A mudança na regulamentação da publicidade ao ar livre para Curitiba deve trazer novas oportunidades de negócio para o mercado publicitário local. O decreto oficial ainda não foi divulgado e precisa ser assinado pelo prefeito Beto Richa o que deve acontecer ainda esta semana mas já gera uma série de especulações. Uma delas é a possível autorização para uso das chamadas empenas (na linguagem da engenharia, paredes externas sem janelas dos edifícios) para exposição de propagandas. A prefeitura confirma que está prevista a possibilidade de uso das empenas, mas a regulamentação ainda precisará ser estudada pela Secretaria de Urbanismo, em conjunto com as entidades do setor.
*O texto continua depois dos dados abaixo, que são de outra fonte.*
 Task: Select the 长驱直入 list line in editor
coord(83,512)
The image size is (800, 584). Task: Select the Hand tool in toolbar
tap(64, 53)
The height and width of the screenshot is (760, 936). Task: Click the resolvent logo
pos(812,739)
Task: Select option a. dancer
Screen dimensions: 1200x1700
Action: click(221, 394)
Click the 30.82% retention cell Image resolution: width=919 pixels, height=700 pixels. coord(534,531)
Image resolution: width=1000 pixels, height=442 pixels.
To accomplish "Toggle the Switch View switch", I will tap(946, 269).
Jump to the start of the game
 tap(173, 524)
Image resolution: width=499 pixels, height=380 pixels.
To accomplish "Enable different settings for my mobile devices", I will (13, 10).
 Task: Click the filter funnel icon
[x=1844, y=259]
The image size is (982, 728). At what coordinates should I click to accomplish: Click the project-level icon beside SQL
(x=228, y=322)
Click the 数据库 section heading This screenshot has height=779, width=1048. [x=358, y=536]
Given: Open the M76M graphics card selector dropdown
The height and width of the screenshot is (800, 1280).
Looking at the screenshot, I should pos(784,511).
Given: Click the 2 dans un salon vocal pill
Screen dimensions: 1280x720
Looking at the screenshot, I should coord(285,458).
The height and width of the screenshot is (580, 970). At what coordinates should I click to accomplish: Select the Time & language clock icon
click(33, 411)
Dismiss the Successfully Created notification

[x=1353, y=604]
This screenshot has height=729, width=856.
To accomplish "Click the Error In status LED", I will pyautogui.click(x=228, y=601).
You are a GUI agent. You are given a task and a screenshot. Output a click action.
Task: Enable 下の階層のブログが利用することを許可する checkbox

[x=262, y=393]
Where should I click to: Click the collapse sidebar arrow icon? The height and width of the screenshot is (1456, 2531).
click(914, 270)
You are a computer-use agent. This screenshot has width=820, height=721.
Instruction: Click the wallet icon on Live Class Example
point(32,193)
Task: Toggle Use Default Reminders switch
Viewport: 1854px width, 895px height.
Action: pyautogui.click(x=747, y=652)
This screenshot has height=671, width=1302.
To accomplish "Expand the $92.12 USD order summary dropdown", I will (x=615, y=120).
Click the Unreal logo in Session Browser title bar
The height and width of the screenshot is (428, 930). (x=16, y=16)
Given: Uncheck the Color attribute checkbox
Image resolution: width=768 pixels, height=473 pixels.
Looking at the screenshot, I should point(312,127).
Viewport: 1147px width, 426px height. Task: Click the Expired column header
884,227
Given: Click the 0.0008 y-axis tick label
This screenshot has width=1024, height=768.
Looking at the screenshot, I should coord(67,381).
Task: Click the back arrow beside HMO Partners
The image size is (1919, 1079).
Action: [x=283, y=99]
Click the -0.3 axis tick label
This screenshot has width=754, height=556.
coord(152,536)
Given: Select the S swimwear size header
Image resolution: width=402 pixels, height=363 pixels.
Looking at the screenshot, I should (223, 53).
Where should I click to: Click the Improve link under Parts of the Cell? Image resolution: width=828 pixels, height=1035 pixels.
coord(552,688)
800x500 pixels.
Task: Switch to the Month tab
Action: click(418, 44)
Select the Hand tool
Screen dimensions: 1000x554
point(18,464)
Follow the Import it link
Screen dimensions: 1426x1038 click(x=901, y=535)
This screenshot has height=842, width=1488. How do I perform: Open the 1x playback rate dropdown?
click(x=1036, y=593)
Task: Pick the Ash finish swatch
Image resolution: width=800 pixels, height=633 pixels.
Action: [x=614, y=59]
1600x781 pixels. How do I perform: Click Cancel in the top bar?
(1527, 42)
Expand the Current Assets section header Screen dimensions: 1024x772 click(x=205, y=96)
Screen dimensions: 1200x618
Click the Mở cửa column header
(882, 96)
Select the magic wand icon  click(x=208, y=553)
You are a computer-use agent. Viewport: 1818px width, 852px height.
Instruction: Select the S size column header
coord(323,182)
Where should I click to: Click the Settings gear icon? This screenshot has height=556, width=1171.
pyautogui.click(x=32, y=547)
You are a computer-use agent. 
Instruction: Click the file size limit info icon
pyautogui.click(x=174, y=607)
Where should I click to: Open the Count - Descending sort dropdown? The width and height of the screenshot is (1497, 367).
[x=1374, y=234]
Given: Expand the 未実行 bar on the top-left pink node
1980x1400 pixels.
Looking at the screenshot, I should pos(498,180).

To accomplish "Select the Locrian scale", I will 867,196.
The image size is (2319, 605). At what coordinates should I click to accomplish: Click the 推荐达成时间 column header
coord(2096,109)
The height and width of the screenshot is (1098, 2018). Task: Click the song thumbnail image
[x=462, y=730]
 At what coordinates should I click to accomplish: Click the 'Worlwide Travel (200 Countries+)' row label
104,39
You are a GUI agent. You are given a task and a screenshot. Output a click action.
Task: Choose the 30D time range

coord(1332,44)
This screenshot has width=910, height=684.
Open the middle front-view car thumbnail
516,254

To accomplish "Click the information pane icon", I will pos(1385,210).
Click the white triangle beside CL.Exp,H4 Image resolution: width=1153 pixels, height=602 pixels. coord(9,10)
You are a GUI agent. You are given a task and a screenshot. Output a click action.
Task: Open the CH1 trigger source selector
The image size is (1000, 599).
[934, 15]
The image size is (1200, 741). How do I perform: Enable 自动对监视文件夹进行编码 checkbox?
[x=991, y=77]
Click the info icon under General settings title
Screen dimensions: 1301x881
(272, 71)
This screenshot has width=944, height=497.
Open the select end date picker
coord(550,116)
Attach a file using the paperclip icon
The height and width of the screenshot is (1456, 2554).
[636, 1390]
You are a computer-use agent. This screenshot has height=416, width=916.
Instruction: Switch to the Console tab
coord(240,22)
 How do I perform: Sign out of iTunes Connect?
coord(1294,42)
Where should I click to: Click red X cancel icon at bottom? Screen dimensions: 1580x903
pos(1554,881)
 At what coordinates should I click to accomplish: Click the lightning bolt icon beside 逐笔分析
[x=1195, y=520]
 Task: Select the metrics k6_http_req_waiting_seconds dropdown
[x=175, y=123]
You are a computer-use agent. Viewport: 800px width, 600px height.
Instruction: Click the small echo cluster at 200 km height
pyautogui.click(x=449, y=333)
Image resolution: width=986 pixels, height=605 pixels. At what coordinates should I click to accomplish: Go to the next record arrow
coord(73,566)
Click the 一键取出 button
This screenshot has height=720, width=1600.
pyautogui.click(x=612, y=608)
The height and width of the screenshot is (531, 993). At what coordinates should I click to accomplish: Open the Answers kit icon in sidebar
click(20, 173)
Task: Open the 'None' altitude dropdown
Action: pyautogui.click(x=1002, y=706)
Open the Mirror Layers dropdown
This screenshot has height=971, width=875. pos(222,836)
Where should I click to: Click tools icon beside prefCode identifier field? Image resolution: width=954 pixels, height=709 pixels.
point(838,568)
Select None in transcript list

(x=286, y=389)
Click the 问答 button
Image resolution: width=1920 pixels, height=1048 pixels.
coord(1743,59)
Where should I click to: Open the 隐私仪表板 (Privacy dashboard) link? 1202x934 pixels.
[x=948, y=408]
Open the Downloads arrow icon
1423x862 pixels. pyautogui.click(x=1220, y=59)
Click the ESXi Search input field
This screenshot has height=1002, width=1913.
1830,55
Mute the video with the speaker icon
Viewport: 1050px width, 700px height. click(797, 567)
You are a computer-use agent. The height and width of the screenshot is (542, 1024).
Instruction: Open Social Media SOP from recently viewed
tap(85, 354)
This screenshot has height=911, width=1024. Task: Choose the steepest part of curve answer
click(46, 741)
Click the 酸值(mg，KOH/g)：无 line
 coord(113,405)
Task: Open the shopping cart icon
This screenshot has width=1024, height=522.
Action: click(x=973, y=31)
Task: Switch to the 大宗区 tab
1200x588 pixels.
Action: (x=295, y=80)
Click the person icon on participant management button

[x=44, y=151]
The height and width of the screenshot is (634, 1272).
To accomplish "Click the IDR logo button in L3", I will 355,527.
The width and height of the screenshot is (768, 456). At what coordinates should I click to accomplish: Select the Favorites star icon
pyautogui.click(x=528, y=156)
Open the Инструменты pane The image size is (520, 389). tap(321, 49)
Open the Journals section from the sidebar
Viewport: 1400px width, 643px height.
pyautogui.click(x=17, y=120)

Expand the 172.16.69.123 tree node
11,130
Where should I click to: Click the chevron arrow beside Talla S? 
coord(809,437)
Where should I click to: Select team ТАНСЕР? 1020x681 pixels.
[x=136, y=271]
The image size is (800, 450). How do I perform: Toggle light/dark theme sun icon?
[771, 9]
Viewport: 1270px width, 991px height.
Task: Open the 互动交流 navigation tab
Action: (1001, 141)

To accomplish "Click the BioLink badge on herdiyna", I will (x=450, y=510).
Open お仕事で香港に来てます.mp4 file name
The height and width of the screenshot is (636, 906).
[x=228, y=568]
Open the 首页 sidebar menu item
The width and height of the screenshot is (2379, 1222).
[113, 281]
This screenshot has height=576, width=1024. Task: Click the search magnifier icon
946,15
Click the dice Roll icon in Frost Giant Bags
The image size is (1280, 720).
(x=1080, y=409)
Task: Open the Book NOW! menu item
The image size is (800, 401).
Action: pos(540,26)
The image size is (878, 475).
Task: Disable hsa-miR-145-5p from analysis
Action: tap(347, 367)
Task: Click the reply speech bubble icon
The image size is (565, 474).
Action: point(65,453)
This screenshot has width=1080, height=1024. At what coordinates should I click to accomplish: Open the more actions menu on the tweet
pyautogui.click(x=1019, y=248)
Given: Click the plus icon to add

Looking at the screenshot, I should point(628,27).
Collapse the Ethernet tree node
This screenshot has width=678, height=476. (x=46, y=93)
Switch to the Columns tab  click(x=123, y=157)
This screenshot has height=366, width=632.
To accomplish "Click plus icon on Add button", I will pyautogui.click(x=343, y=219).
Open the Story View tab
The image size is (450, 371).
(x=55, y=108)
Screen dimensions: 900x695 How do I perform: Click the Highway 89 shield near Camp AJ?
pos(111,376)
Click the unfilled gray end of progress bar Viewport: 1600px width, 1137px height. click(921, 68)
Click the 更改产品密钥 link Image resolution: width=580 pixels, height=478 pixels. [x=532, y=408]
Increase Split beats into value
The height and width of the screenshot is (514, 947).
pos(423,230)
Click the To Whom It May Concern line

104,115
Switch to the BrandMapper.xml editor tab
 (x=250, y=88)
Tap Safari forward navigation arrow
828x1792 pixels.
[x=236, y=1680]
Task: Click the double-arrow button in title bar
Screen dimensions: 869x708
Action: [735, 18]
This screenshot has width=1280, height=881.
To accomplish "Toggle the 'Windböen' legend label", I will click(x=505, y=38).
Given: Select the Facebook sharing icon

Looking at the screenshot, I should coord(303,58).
O especialista em mídia externa Vairan Machado, diretor da Criative Comunicação Visual, diz que a liberação deve trazer para Curitiba uma verba publicitária que era destinada para outra cidades. "É um dinheiro novo que vai circular na cidade, vindo de grandes anunciantes nacionais", diz. "Esse tipo de mídia já é utilizada em outras capitais brasileiras e nas principais metrópoles do mundo é muito comum."
O presidente do Sindicato das Agências de Publicidade do Paraná (Sinapro), Kal Gelbecke, também acredita que a nova possibilidade deve ajudar a movimentar o mercado publicitário local. "É um grande diferencial." Ele alerta, no entanto, que será preciso manter o equilíbrio e o bom senso na utilização dos espaços. "Tenho certeza que a prefeitura terá esse cuidado e que os anúncios nas empenas podem, inclusive, trazer mais segurança para as regiões onde serão instaladas, já que em geral são iluminados."
A diretora de mídia da JWT Curitiba, Anita Bardeli, tem a mesma preocupação. "Trazer uma nova forma de mídia é sempre bom, desde que se respeite as questões de segurança e poluição visual. Não podemos chegar ao ponto que chegou São Paulo (onde esse tipo de mídia foi proibida)." Machado, diretor da Criative, é menos temeroso porque lembra que os espaços a serem utilizados terão que passar pelo crivo do Conselho Municipal de Urbanismo e que haverá um fator regulador. "A iniciativa do município deverá ser bem discutida, para coibir a poluição visual." Machado diz que a legalização deve valer, a princípio, apenas para a região central de Curitiba e que, por isso, o número de pontos possíveis não deve ultrapassar 20 prédios. "O critério é realmente muito apurado."
Ainda não é possível, no entanto, estimar o preço a ser cobrados por estes novos anúncios em Curitiba. Conforme explica a diretora de mídia da JWT, o cálculo deverá levar em consideração algumas variáveis como o potencial de consumo da região onde será instalado, o tamanho do material e o número de possíveis espectadores. "O custo varia muito de cidade para cidade. Mas deve ser estipulado considerando o preço médio do metro quadrado já praticado para outdoors ou front lights. Se não, ninguém vai usar."
Sócio-gerente de uma empresa que fornece estruturas metálicas, a Tecnoplast, o empresário Amintas Borges espera que a nova regulamentação crie novas oportunidades. "Como não sabemos quais serão os pontos, é difícil estimar de quanto será o aumento. Mas imagino que pelos menos uns 20%", diz.
Condomínios
O diretor da Criative lembra que a nova mídia deve gerar renda extra para os condomínios, já que eles poderiam locar suas paredes, se elas respeitarem os critérios estipulados pela prefeitura. Sem detalhes do projeto, o Sindicato da Habitação, que representa os condomínios, preferiu não comentar o projeto e a possibilidade de os edifícios lucrarem com ele.